Records provided below:

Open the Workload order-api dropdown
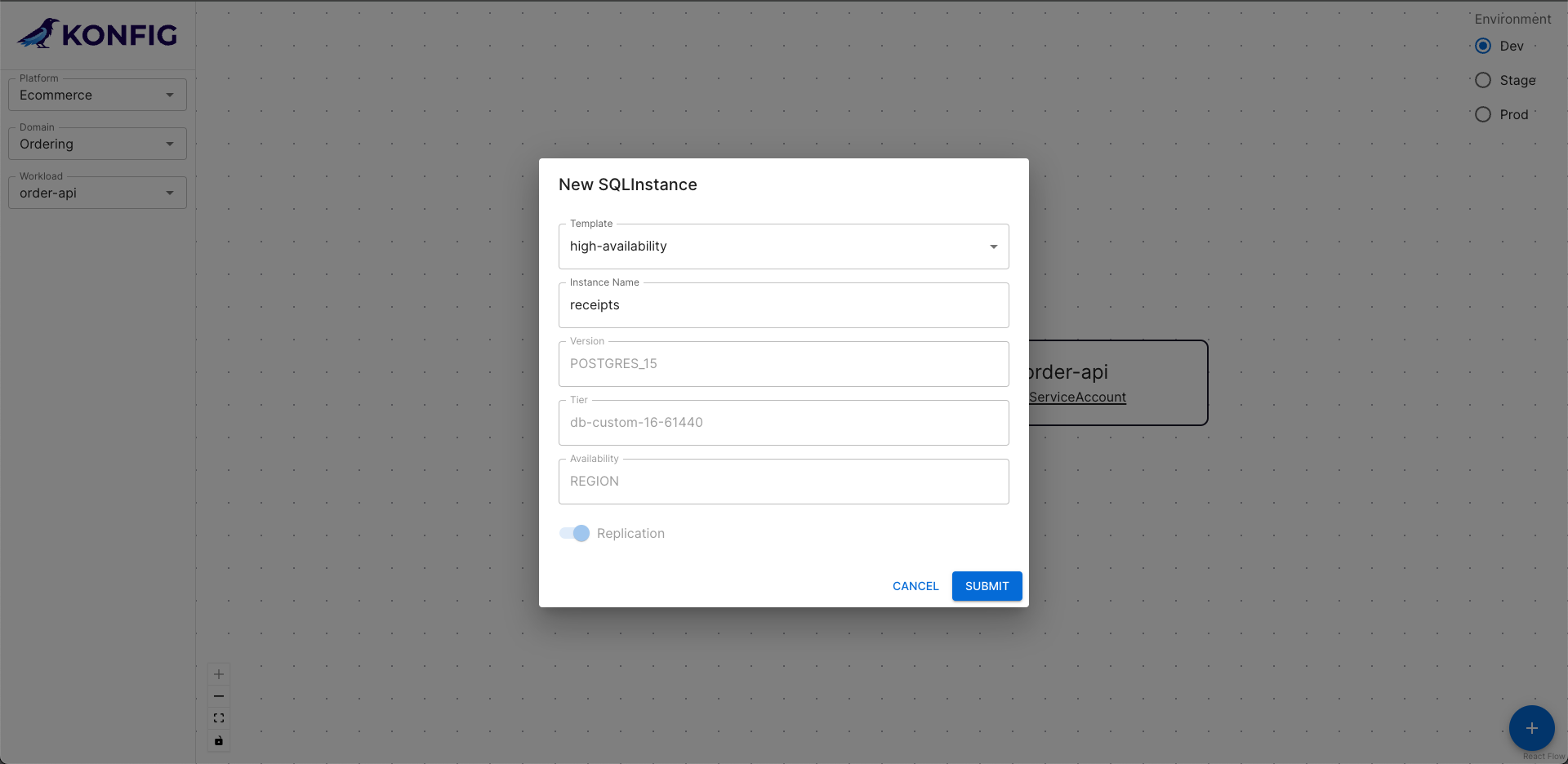[97, 193]
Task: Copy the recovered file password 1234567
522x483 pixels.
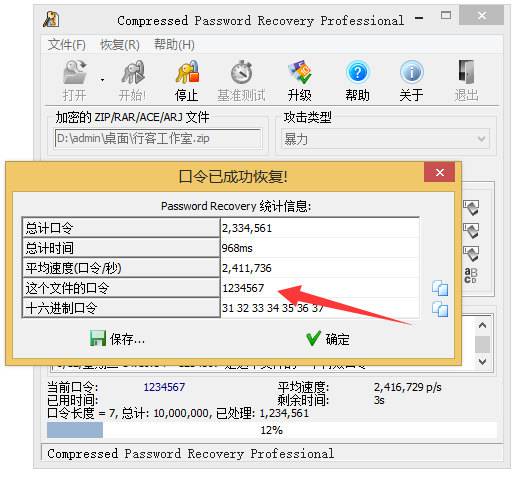Action: tap(440, 288)
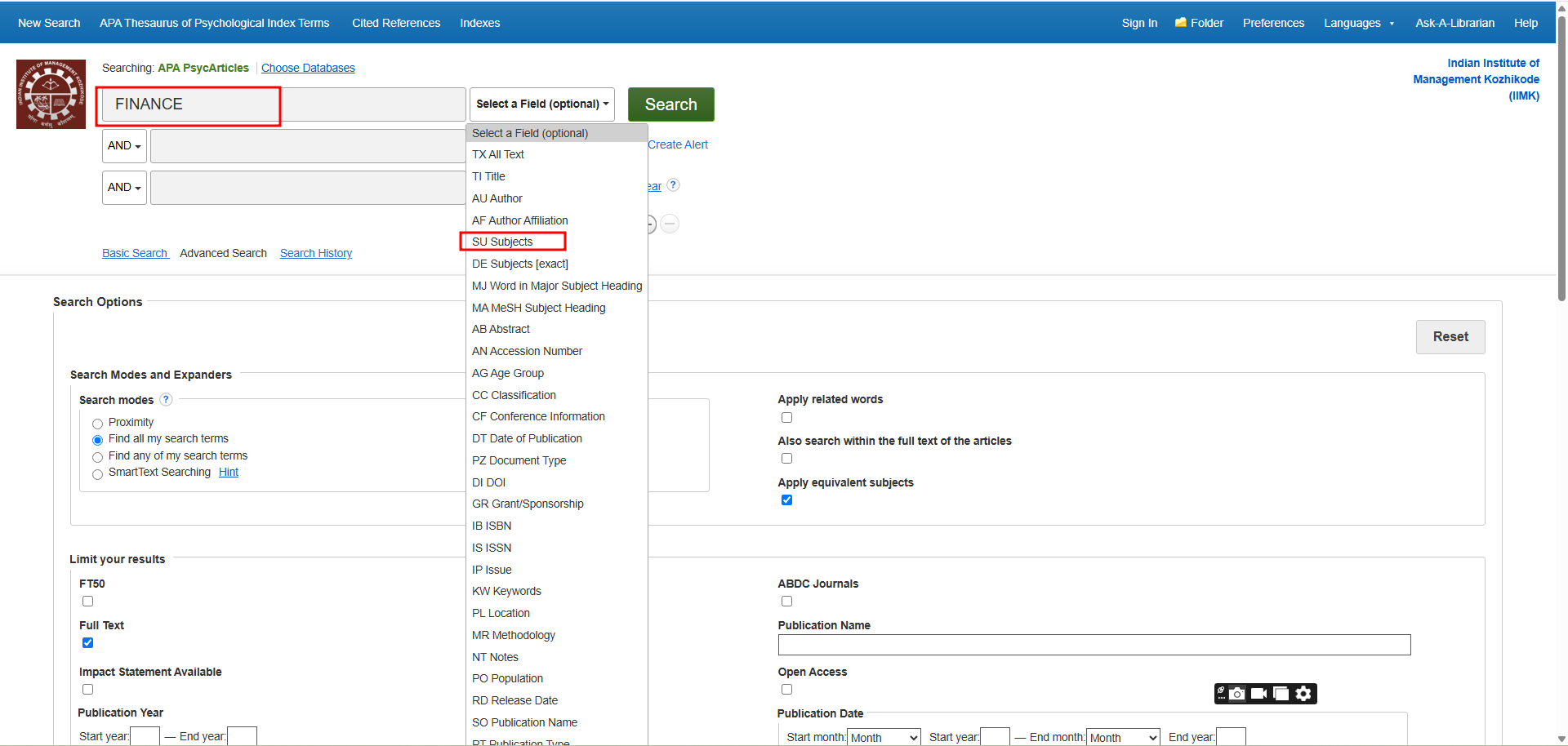
Task: Choose SU Subjects from the field list
Action: tap(502, 242)
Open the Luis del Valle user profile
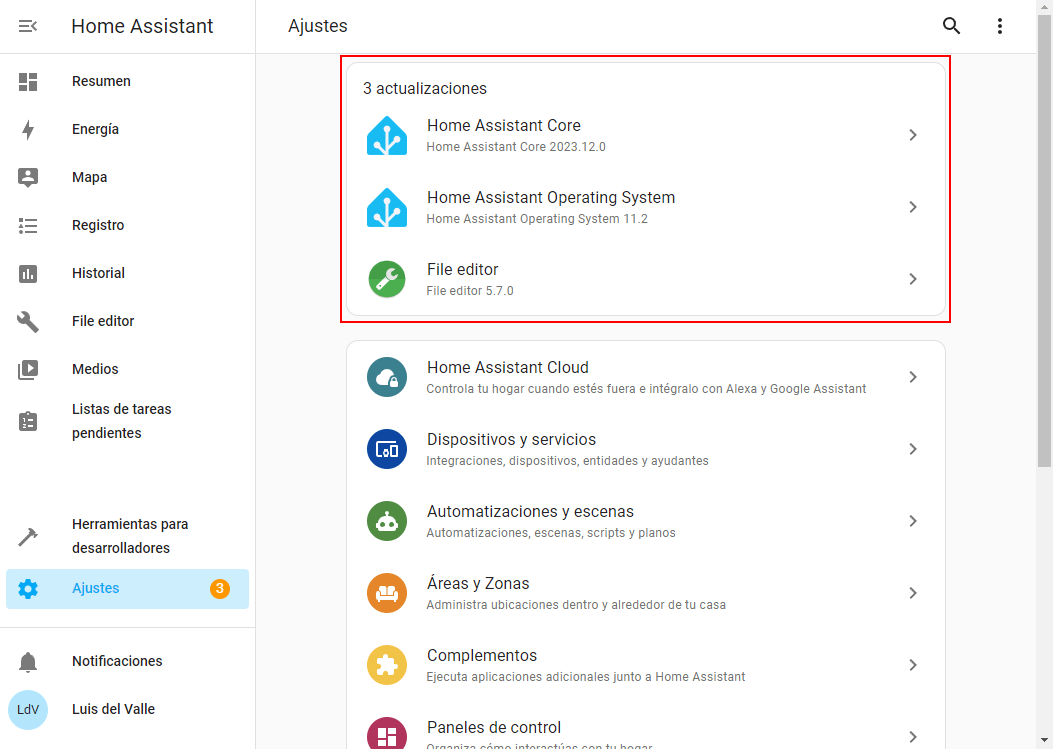The width and height of the screenshot is (1053, 749). pyautogui.click(x=113, y=709)
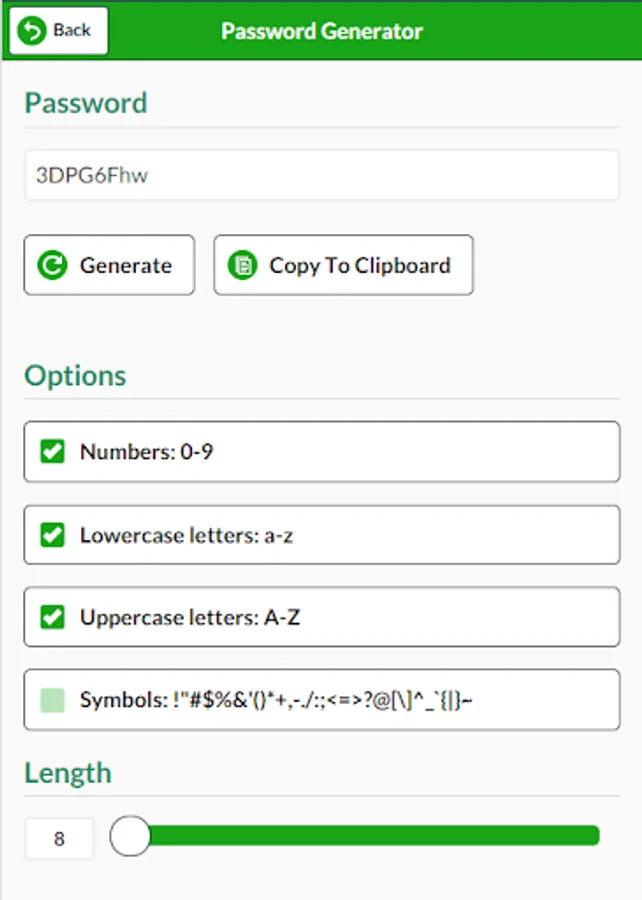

End of Records provided.

**Work order**
Nothing but the lines from the line containing "522x483 pixels." through the last line of the records above is to be extracted, exactly and with no pictures.

**Exercise result**
522x483 pixels.
Action: tap(440, 288)
Task: Choose SU Subjects from the field list
Action: tap(502, 242)
Open the Luis del Valle user profile
The width and height of the screenshot is (1053, 749). pyautogui.click(x=113, y=709)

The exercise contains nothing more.